Brent crude, the benchmark for more than half of the world’s oil, has surged since the Organization of Petroleum Exporting Countries agreed Nov. 30 to trim output for the first time in eight years. A broader deal reached later in Vienna between the group and 11 non-OPEC producers including Russia encompasses countries that produce about 60 percent of the world’s crude. Still, the increase in prices could prompt a revival in production in other areas, including U.S. shale fields.
“The low-cost producer response to drill for more oil will likely limit the rebound in costs for the rest of the industry, as activity will rise in the most productive areas with the largest oil reserves, extending the oil service spare capacity,” the Goldman analysts wrote in the report.
Gains For Now
For now, though, Goldman sees chances of crude extending its gains. The bank raised its price forecast for West Texas Intermediate, the U.S. benchmark, to $57.50 a barrel from $55 for the second quarter of 2017. The estimate for Brent was increased to $59 a barrel from $56.50 for the same period.
WTI crude traded at $51 a barrel on the New York Mercantile Exchange by 5:06 p.m. Singapore time. Brent in London was at $54.22 a barrel. The potential ramp-up of Libyan oil production and poor compliance to the output deal may limit price gains, according to Goldman. A stronger U.S. dollar is another risk, the bank said.

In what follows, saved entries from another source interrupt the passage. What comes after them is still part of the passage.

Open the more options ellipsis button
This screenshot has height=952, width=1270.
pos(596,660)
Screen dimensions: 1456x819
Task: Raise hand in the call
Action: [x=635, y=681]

There will be “little evidence” of production cuts until mid-to-late January, which is likely to be the catalyst for the next large move in prices, according to Goldman. Oil will rise higher to $55 a barrel in that scenario, it said. The bank expects 84 percent compliance to the 1.6 million barrels a day in announced reductions from the October production levels released by the International Energy Agency.
Goldman estimates OPEC members, excluding Indonesia, will reduce supplies by 974,000 barrels a day in 2017. For non-OPEC producers, 388,000 barrels a day of reductions are expected, according to the report. Average demand growth is forecast to reach 1.55 million barrels a day this year, while it is predicted to increase by 1.5 million barrels a day in 2017, Goldman said.
Beyond the first half of 2017, Goldman said it expects that “the global market will remain balanced, with Brent prices between $55 a barrel and $60 a barrel, on higher production from low-cost producers, a greater shale supply response and the continued ramp up in legacy projects.” It reduced its 2018 average price forecast for Brent to $58 a barrel from $63.
U.S. producers will be able to achieve 800,000 barrels a day of annual output growth as WTI crude stabilizes at $55 a barrel, Goldman said. New projects are also estimated to come online in 2017 and 2018, it said, reducing its WTI average price forecast for 2018 to $55 from $60.